December 26, 2013 by EnnisP Leave a Comment

Waiting for marriage is negative. It creates a vacuum.

Sex Is Only One Element
Of The Partnership
We Call Marriage

Sexuality is one of those issues we aren’t sure how to handle.

We know it’s a reality. We know it is really nice. We know it is meant for our good but it also presents many problems. The kinds of problems we are too shy to deal with openly and thoughtfully.

The easiest way to end the discussion is repeat an age old adage that is overused in the extreme, “wait till marriage.” It sounds smart, it doesn’t embarrass and it avoids dealing with myriads of other uncomfortable questions.

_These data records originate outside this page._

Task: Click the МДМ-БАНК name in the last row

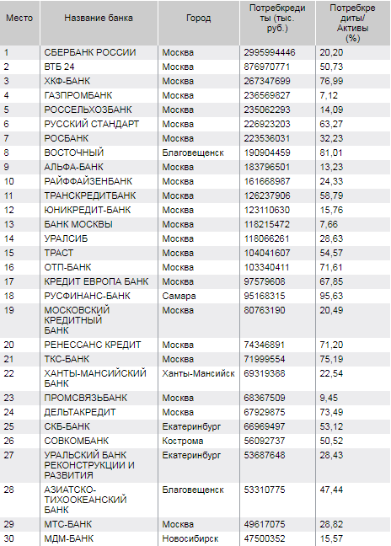Action: click(68, 538)
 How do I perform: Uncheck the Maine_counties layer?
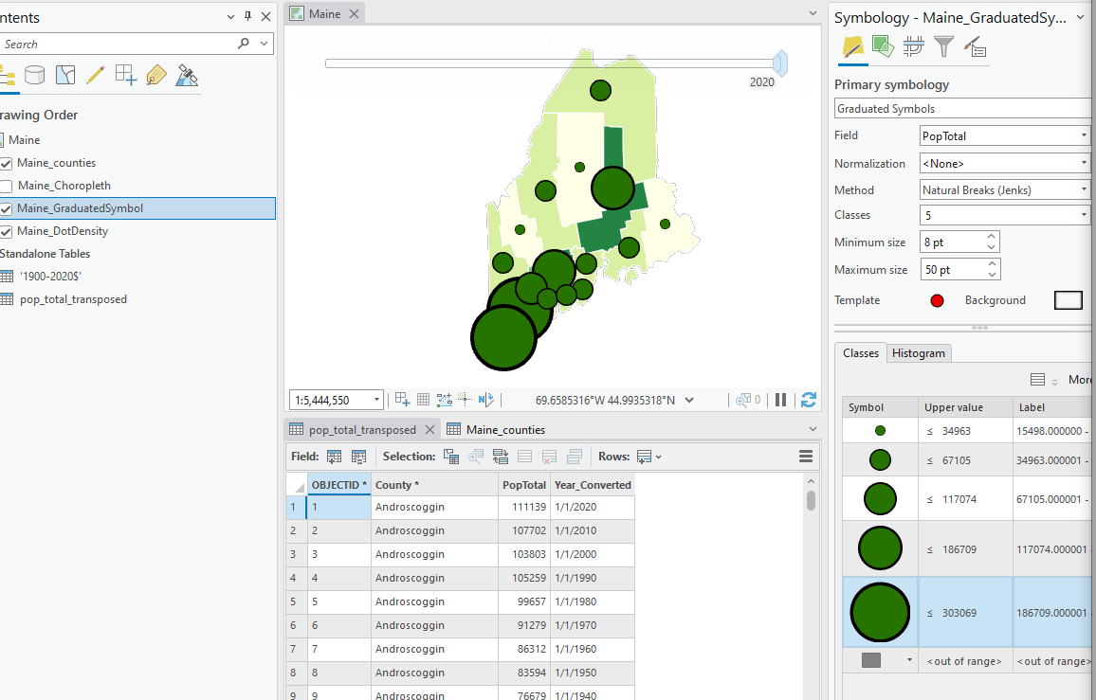(x=7, y=163)
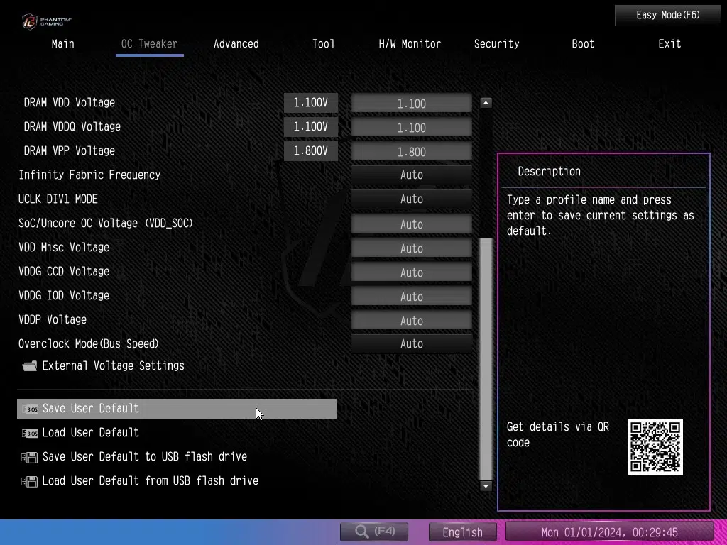The width and height of the screenshot is (727, 545).
Task: Switch to Easy Mode(F6)
Action: (667, 15)
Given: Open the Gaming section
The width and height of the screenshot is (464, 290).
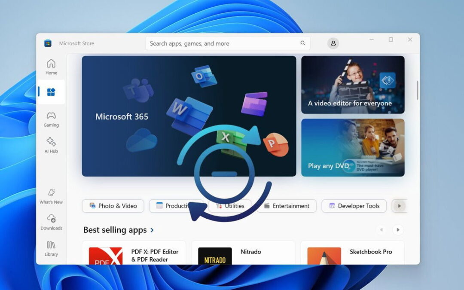Looking at the screenshot, I should coord(51,119).
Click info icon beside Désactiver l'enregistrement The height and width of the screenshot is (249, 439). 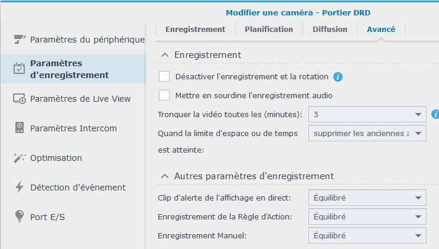[339, 77]
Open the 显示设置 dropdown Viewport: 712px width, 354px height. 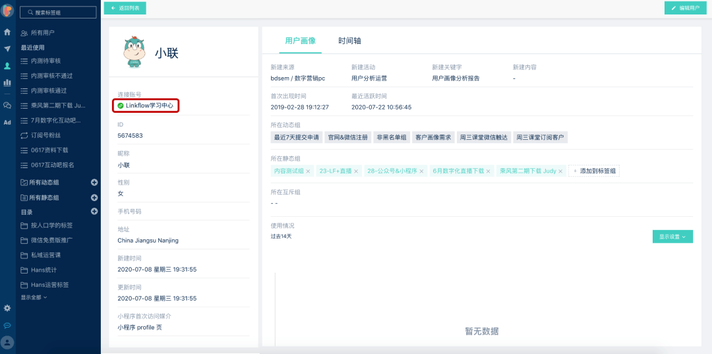[672, 237]
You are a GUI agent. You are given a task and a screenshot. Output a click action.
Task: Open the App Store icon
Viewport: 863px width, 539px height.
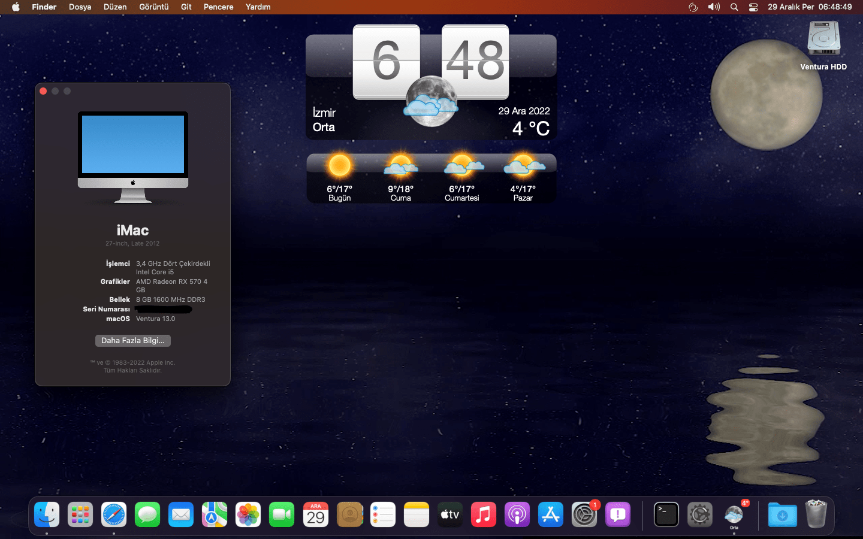pos(550,514)
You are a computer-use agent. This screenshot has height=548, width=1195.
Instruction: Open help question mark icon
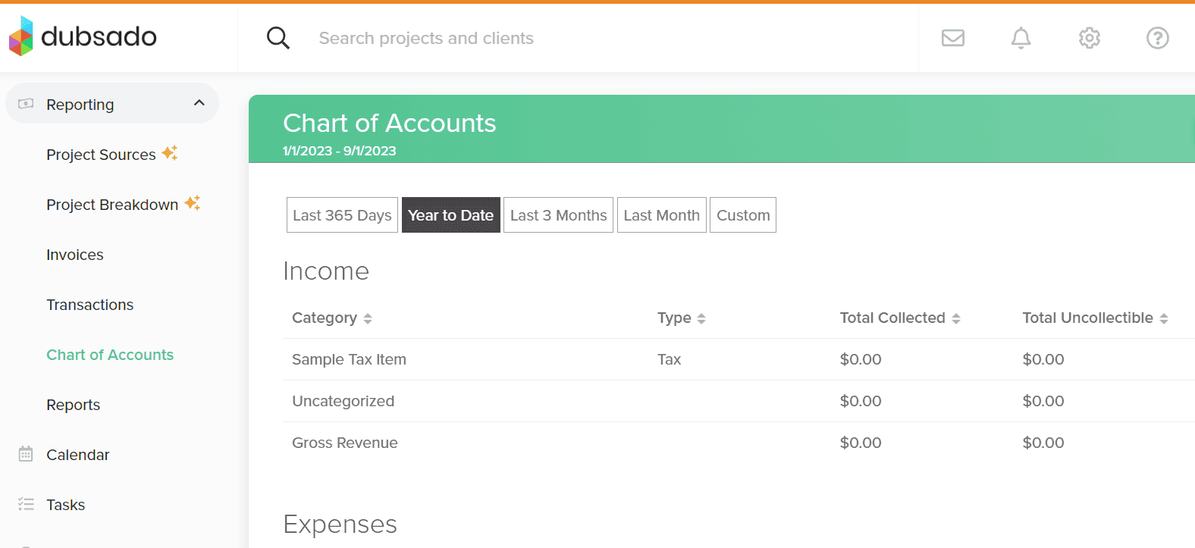coord(1157,38)
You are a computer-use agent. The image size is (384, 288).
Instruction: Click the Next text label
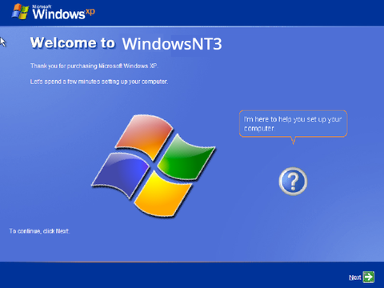[355, 278]
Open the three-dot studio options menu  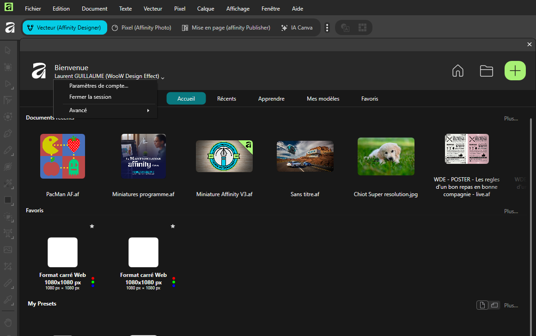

It’s also more palatable than finding ways to disguise feminine allure. The thought is “Take this one piece of advice and all problems will be solved.” Or will they?

Let’s look at a few of the problems and see if “wait till marriage” is really the best advice.

Sex is not easy to deny

It takes very little to stimulate a sexual response and once the juices are flowing it requires a gargantuan effort to avoid the temptation.

This is probably the biggest problem and the best advice we can muster is “wait till marriage” as if marriage is synonymous with “wild uninhibited sex on demand.” Every married couple knows that isn’t true but honesty isn’t the point. Abstinence at any cost is.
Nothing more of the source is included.